• **WHAT THIS TASK INVOLVES**
Within the records below is a range that opens at the line with "Where should I" and closes at the line with "Task: Open the projects". Return that range word for word, both ends included, and only that range.

[SUPPLIED DATA Boundary: Start]

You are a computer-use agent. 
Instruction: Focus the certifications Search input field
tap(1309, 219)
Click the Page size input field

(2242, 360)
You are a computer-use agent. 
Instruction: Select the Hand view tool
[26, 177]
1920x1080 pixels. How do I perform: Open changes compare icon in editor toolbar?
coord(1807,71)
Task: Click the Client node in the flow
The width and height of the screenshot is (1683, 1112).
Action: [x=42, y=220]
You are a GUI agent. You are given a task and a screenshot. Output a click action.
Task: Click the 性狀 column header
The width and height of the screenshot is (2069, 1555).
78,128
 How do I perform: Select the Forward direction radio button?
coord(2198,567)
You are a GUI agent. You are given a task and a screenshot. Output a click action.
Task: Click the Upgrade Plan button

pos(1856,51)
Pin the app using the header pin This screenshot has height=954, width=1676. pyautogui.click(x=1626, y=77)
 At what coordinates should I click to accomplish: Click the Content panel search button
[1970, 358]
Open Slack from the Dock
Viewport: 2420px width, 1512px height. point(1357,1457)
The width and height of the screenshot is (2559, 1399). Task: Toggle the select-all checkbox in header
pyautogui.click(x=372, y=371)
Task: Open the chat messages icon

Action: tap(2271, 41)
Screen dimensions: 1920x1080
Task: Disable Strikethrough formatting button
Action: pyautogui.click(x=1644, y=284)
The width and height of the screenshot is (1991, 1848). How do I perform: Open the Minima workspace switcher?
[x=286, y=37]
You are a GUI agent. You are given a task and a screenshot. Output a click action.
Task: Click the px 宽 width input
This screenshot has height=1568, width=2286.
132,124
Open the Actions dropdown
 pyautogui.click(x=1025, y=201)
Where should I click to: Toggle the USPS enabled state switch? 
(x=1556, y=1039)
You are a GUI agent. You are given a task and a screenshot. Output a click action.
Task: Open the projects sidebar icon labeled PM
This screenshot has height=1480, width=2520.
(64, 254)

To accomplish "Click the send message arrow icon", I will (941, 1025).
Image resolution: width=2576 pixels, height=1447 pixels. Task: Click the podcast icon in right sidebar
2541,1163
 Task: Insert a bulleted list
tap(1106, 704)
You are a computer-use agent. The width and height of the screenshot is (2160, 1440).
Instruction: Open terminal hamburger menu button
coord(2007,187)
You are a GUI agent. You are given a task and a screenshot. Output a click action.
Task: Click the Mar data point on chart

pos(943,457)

[SUPPLIED DATA Boundary: End]

• **TASK RESPONSE**
Where should I click to: Toggle the USPS enabled state switch? 
(x=1556, y=1039)
You are a GUI agent. You are given a task and a screenshot. Output a click action.
Task: Open the projects sidebar icon labeled PM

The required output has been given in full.